*** Opening of PROVIDED DATA ***
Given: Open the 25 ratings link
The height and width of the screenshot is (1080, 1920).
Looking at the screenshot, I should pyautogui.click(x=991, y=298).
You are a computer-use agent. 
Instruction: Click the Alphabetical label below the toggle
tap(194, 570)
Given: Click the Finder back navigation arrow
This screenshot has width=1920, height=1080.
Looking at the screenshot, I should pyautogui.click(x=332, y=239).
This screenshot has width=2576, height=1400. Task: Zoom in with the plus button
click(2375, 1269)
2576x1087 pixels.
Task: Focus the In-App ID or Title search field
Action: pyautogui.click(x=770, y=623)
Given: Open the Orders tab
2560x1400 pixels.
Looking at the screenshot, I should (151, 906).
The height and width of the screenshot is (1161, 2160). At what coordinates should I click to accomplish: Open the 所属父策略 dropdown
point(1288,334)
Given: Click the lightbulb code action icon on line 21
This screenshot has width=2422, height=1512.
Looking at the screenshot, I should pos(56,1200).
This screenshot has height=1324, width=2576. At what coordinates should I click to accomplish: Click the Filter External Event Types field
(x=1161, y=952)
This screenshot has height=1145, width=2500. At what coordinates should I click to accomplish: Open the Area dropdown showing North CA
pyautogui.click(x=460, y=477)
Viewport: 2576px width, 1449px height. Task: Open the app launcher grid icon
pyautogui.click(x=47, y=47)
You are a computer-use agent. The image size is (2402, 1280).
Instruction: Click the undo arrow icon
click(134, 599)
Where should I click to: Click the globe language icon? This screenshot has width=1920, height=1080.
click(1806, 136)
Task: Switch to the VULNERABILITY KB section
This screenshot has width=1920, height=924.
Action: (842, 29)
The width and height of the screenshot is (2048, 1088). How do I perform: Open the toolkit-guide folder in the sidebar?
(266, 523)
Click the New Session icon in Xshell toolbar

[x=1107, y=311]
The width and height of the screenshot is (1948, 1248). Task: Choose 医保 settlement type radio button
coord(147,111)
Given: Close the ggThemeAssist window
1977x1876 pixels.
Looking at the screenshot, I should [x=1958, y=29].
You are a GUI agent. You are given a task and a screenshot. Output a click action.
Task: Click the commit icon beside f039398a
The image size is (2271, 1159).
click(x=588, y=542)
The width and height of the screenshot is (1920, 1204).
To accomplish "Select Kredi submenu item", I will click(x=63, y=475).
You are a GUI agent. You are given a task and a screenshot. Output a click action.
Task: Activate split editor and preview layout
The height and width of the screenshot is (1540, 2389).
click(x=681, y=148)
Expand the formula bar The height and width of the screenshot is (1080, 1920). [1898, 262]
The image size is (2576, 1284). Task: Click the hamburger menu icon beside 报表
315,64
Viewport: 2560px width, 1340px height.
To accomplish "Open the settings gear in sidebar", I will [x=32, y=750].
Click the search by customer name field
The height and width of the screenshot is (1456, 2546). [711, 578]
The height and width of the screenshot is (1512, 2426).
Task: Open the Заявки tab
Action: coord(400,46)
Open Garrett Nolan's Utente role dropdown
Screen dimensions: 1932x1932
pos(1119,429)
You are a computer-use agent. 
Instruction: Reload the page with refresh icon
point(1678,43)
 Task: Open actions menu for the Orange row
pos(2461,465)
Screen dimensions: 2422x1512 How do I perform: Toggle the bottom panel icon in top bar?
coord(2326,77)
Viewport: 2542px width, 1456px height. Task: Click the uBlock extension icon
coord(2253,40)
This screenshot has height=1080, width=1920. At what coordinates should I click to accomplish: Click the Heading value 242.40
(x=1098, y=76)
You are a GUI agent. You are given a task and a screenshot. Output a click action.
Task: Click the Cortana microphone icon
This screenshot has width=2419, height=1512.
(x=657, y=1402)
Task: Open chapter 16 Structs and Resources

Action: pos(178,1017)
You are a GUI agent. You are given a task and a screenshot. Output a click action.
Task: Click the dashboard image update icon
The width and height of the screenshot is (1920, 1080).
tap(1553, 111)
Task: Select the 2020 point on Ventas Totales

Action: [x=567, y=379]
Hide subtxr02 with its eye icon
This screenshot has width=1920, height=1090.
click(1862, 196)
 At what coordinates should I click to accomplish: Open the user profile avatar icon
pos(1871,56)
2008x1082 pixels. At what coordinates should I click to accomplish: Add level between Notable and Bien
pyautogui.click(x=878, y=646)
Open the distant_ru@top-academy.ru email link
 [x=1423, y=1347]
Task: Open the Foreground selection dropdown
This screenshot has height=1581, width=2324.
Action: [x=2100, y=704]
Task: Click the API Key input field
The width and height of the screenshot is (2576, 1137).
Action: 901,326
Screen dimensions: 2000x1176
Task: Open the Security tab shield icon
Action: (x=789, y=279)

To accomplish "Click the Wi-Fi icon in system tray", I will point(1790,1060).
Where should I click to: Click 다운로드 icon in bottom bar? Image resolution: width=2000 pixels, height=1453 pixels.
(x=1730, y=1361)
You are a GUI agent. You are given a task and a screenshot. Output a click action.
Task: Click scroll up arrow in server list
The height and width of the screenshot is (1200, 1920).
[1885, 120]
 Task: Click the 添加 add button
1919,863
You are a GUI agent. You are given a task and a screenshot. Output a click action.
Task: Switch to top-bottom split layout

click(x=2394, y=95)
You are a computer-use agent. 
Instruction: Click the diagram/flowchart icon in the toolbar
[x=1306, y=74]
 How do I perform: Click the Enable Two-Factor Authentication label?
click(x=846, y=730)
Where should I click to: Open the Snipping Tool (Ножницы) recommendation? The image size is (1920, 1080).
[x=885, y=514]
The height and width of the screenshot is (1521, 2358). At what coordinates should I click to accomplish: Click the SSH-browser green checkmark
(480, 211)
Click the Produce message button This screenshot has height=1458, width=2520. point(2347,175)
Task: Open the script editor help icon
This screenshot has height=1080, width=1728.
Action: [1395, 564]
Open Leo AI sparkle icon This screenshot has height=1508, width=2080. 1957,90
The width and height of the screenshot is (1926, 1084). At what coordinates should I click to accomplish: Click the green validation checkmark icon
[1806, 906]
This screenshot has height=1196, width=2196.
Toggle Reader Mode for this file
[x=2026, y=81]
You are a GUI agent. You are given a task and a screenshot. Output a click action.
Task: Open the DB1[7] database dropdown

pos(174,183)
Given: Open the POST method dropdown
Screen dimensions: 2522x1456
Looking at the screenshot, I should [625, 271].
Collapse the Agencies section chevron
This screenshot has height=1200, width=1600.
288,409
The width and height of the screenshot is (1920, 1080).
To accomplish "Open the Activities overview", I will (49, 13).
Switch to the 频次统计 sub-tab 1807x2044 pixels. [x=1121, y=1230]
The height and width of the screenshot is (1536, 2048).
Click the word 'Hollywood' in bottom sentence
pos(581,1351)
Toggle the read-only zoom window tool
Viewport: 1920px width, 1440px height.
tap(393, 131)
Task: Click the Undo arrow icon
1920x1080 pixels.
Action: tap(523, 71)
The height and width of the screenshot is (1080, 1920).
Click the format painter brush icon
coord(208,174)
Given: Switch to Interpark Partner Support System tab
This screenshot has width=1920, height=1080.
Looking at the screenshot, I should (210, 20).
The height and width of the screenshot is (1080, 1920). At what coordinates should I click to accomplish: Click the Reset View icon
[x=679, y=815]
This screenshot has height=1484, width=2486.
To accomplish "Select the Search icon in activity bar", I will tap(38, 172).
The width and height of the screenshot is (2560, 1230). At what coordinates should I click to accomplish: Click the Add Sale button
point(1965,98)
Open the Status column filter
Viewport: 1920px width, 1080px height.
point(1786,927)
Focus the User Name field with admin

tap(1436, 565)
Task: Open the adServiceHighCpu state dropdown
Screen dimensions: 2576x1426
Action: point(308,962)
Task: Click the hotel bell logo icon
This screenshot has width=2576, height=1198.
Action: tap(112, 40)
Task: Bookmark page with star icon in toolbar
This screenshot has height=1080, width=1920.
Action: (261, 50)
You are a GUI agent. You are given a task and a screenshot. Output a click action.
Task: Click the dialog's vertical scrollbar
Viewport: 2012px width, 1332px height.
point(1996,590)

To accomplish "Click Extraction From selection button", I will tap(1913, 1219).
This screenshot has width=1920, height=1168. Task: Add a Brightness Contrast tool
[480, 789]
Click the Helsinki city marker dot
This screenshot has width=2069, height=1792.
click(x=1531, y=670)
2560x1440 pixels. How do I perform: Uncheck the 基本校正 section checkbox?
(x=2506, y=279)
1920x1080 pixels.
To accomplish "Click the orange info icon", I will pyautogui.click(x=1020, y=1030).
*** Close of PROVIDED DATA ***
Taking the entries from their first line through the line with "Given: Click the Finder back navigation arrow", inclusive, restate each line word for word and give nothing else.

→ SOLUTION FOR THIS EXERCISE:
Given: Open the 25 ratings link
The height and width of the screenshot is (1080, 1920).
Looking at the screenshot, I should pyautogui.click(x=991, y=298).
You are a computer-use agent. 
Instruction: Click the Alphabetical label below the toggle
tap(194, 570)
Given: Click the Finder back navigation arrow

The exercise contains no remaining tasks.